4. Dieu s'assied sur les Trônes. Et je crois que ces esprits ont une plus juste cause, et une plus ample matière de l'aimer que tous les autres dont nous avons déjà parlé. Car, de même que lorsqu'on entre dans le palais d'un roi, qui n'est qu'un homme, on voit son trône placé en un lieu éminent, au milieu des bancs, des chaises, et des sièges de toutes sortes dont la maison est remplie , sans qu'il soit besoin de demander où il a coutume de s'asseoir, puisque son siège royal se présente d'abord à la vue, parce qu'il est plus élevé et plus riche que les autres; ainsi il est aisé de juger que ces esprits, que la divine majesté, par une faveur singulière et étonnante, a daigné choisir pour le trône où elle s'assied, surpassent tous les autres en beauté et en magnificence. D'être assis est le symbole de l'autorité, je pense que celui qui est notre unique maître dans le ciel et sur la terre, Jésus-Christ, la sagesse de Dieu, qui atteint partout à cause de sa souveraine pureté, éclaire particulièrement et principalement, par sa présence, ces esprits bienheureux, comme son propre trône, et que, de là, comme d'un solennel auditoire, il enseigne la science aux anges et aux hommes. C'est de ce lieu qu'il donne aux Anges la connaissance de ses jugements, et aux Archanges celle de ses conseils. C'est là que les Vertus apprennent quand, en quel lieu, et quels miracles ils doivent opérer. C'est là que les Puissances, les Principautés, et les Dominations, apprennent ce qu'elles doivent faire, ce qu'elles peuvent présumer d'elles-mêmes, selon la dignité de leur nature, et ce qui leur est principalement recommandé à toutes, comment elles doivent se servir de leur puissance et n'en point abuser, soit en la faisant dépendre de leur propre volonté, soit en la rapportant à leur propre gloire.

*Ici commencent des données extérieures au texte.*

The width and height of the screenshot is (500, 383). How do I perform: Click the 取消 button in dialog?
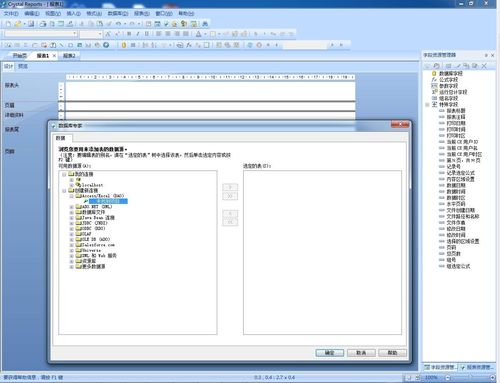(361, 353)
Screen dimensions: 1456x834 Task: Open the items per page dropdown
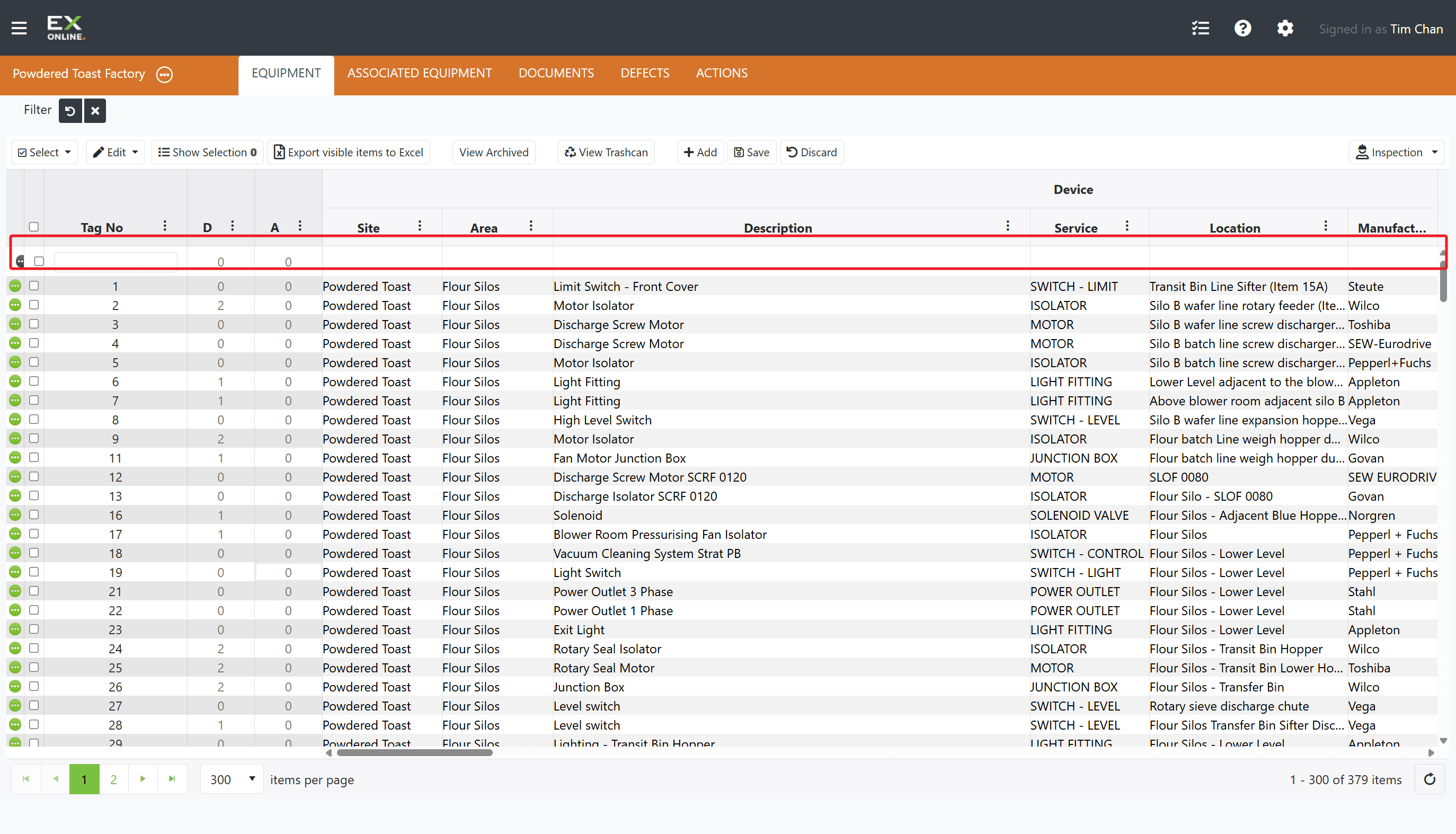tap(232, 779)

5. Toutefois, je pense que ces célestes troupes qu'on appelle Chérubins, suivant même la signification de leur nom, n'ont rien qu'ils reçoivent des Trônes ou par les Trônes, mais ils peuvent puiser autant qu'il leur plaît dans la source même, le Seigneur Jésus qui daigne lui-même et par lui-même les introduire dans toute la plénitude de la vérité, et leur révéler abondamment les trésors de sagesse et de science cachés en lui. Ceux qu'on nomme Séraphins jouissent du même avantage. Car la charité, qui est Dieu, les attire et les absorbe tellement en lui, et les échauffe de telle sorte de son ardeur, qu'ils semblent ne faire qu'un même esprit avec lui, de même que le feu qui enflamme l'air, en lui imprimant toute sa chaleur et sa couleur, ne semble pas tant lui communiquer ces qualités que le transformer en sa propre nature. Ils. aiment donc surtout à contempler en Dieu, les premiers, la science, qui est en lui sans mesure et sans bornes; et les derniers, la charité, qui ne fait jamais défaut. C'est pourquoi ils ont des noms qui sont propres pour exprimer les choses en quoi chacun d'eux excelle par dessus les autres. Car chérubin signifie la plénitude, la science, et séraphin, enflammant ou enflammé.

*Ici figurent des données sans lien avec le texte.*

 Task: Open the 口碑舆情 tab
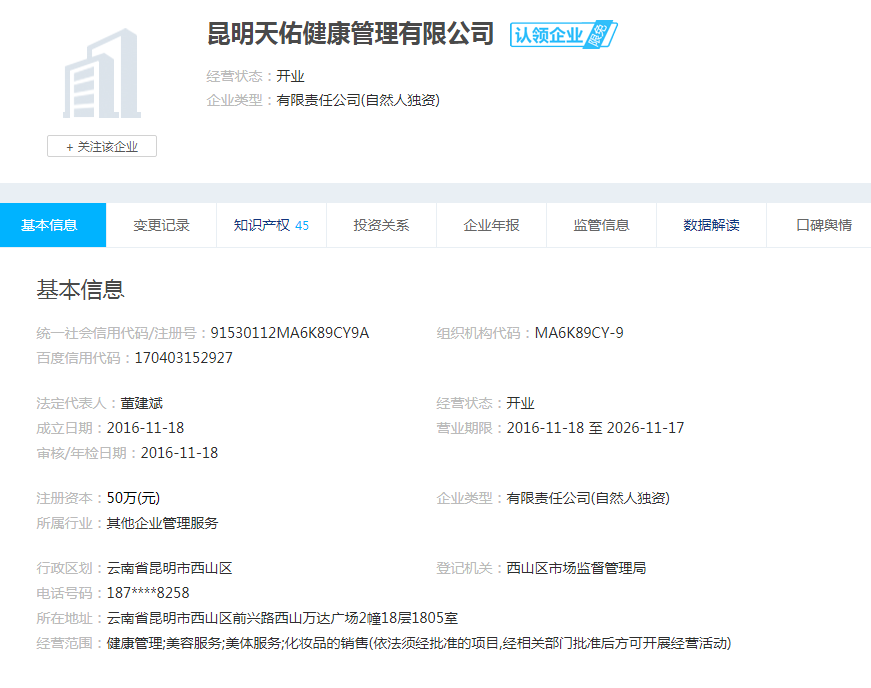click(x=823, y=225)
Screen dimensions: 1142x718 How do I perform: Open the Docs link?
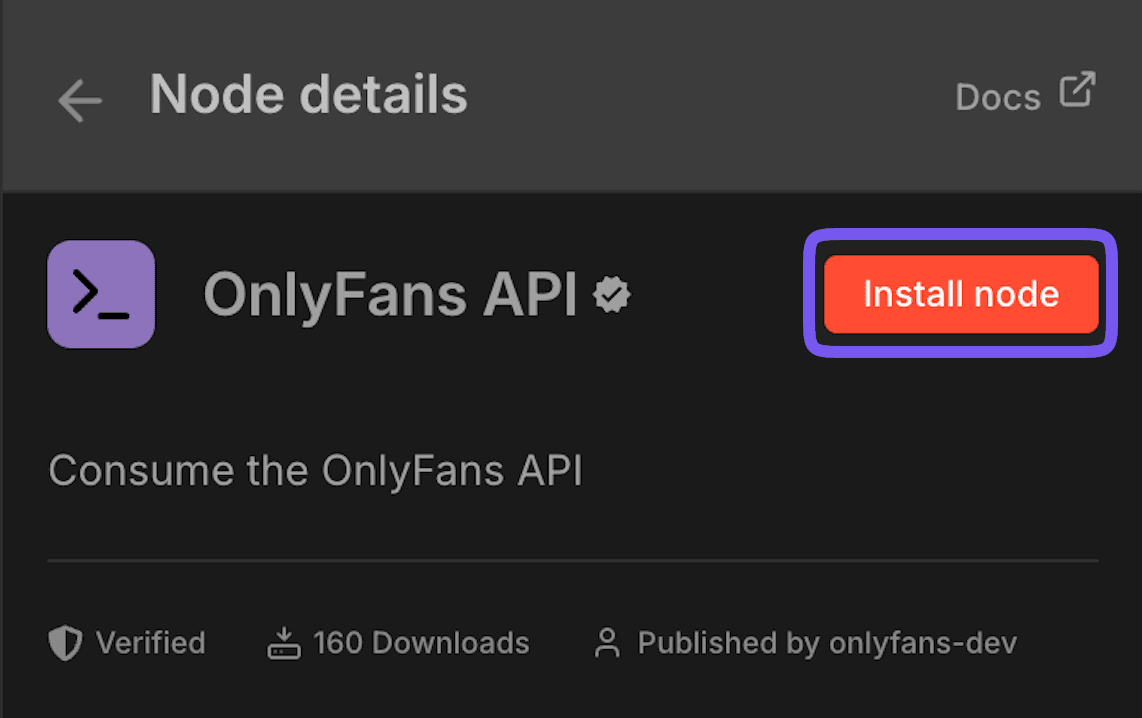(x=997, y=96)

6. Dieu est donc aimé des Anges à cause de l'équité souveraine de ses jugements; des Archanges, à cause de la sagesse adorable de ses conseils; des Vertus, à cause des miracles qu'il daigne faire pour attirer à la foi ceux qui sont incrédules; des Puissances, à cause de cette puissance également juste et suprême, par laquelle il a coutume de protéger les gens de bien contre les violences des méchants; des Principautés, à cause, de cette vertu éternelle et primordiale, par laquelle il donne l'être et le principe de l'être à toute créature supérieure et inférieure, spirituelle et corporelle, depuis le plus haut des cieux jusqu'aux plus profonds abîmes de la terre, avec force et puissance; des Dominations, à cause de l'extrême bonté par laquelle il tempère sa puissance souveraine, et qui fait que, bien qu'il domine sur toutes choses par la force de son bras, néanmoins, par une vertu plus puissante, suivant les mouvements de cette bonté naturelle, et de cette tranquillité merveilleuse qui n'est agitée d'aucun trouble, il ordonne toutes choses avec une douceur incomparable. Il est aimé des Trônes, parce qu'il est la suprême sagesse qui, comme un bon maître, se communique sans envie et répand cette onction divine qui enseigne gratuitement toutes choses. Il est aimé des Chérubins, parce qu'il est le Dieu et le Seigneur des sciences, et que, connaissant ce qui est nécessaire à chacun pour son salut, il distribue ses dons avec discernement et prudence à ceux qui les lui demandent comme il faut, selon qu'ils en ont besoin. Enfin il est aimé des Séraphins, parce qu'il est charité, qu'il ne hait aucun de ses ouvrages, et qu'il veut que tous les hommes soient sauvés, et viennent à la connaissance de la vérité.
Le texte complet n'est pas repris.